Another point of research that I was doing for colonial NC concerned some microfilm that I wanted to look at. The lending library informed me that they couldn't send 185 rolls of film on an inter-library loan. So, I looked up the dates associated with each individual roll, knowing that Wilmington's significant date of formation was April, 1733. James Wimble and John Watson had just purchased the land that later became Wilmington in that period... although official records will show 1735. Edward Moseley's map of 1733 was finished and presented to Governor Johnston in April of 1733 and James Wimble's version of the same area was started in... April 1733. The dates of three rolls of the microfilm were 1724-1732, April 1733- January 1734, and January 1734-November 1734. Notice anything? The second roll starts with April 1733 while the first roll wasn't specific at all. These documents are official British correspondence for the Duke of Newcastle who was concerned more with European foreign affairs and his numerous expensive soirees than he was with those "provincials" in America, all the way across the Atlantic. Supposedly, he's not concerned with a little, remote place like North Carolina. Supposedly...
So, why does the second roll, probably the start of another volume of Newcastle's journals, begin with "April 1733?" Did Newcastle himself consider this month important for some reason? Guess I'll find out when I get the microfilm. But, it sure is intriguing and it all depends on a date.

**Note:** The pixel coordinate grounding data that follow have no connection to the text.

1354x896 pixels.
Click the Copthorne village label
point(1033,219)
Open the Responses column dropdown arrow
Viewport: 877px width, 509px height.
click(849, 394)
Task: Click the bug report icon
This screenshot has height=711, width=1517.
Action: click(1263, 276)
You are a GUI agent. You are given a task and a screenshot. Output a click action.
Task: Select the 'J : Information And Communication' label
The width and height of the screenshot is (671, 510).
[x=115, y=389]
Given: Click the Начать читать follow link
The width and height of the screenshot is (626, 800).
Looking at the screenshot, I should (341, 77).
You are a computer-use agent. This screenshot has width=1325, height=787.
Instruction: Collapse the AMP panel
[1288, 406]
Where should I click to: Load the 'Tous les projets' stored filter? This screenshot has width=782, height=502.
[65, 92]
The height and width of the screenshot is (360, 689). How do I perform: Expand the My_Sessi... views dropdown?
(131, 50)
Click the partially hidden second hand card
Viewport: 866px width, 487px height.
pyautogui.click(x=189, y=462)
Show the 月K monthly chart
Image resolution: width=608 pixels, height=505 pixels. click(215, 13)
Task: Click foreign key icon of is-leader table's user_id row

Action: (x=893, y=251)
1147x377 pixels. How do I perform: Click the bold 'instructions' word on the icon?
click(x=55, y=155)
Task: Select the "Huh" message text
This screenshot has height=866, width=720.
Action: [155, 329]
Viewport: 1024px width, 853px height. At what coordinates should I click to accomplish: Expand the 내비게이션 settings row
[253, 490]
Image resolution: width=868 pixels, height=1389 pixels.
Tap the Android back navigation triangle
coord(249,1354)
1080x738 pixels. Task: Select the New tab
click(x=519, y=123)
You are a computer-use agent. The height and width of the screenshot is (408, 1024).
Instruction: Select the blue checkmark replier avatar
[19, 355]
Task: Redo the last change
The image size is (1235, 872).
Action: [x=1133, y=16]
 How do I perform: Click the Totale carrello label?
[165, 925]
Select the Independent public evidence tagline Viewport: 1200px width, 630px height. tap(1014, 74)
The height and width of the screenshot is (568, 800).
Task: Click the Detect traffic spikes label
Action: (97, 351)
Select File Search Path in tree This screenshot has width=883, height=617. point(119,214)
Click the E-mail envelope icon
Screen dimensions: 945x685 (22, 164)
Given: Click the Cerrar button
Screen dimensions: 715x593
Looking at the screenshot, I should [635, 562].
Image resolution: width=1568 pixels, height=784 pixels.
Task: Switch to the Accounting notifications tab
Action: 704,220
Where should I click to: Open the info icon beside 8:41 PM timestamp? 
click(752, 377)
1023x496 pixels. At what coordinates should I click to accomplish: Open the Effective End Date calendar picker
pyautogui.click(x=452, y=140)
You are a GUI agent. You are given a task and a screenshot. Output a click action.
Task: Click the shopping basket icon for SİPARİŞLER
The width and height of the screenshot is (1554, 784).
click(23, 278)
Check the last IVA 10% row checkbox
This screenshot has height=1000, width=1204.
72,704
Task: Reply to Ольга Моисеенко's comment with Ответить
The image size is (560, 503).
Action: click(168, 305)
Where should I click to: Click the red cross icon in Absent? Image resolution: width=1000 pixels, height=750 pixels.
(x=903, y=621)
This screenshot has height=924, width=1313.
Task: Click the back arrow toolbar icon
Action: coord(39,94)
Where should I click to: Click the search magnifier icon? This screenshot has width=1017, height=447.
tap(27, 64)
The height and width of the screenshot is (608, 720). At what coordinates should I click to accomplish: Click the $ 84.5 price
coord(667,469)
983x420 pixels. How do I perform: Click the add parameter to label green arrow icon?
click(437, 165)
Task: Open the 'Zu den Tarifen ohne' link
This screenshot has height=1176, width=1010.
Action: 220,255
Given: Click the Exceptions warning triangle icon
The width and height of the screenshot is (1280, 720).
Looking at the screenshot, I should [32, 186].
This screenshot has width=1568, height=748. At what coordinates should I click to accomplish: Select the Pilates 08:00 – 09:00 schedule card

Dates make a difference. They do. Simple notions of "April 1733" could very well change our understanding of the development of one of our most important North Carolina cities. I'm sure that a publication titled "April 1733" is in my near future. I'll know for sure after I spend the countless hours, possibly days in front of a microfilm reader in the basement of the library. My point is... you sometimes have to pay attention to those dates.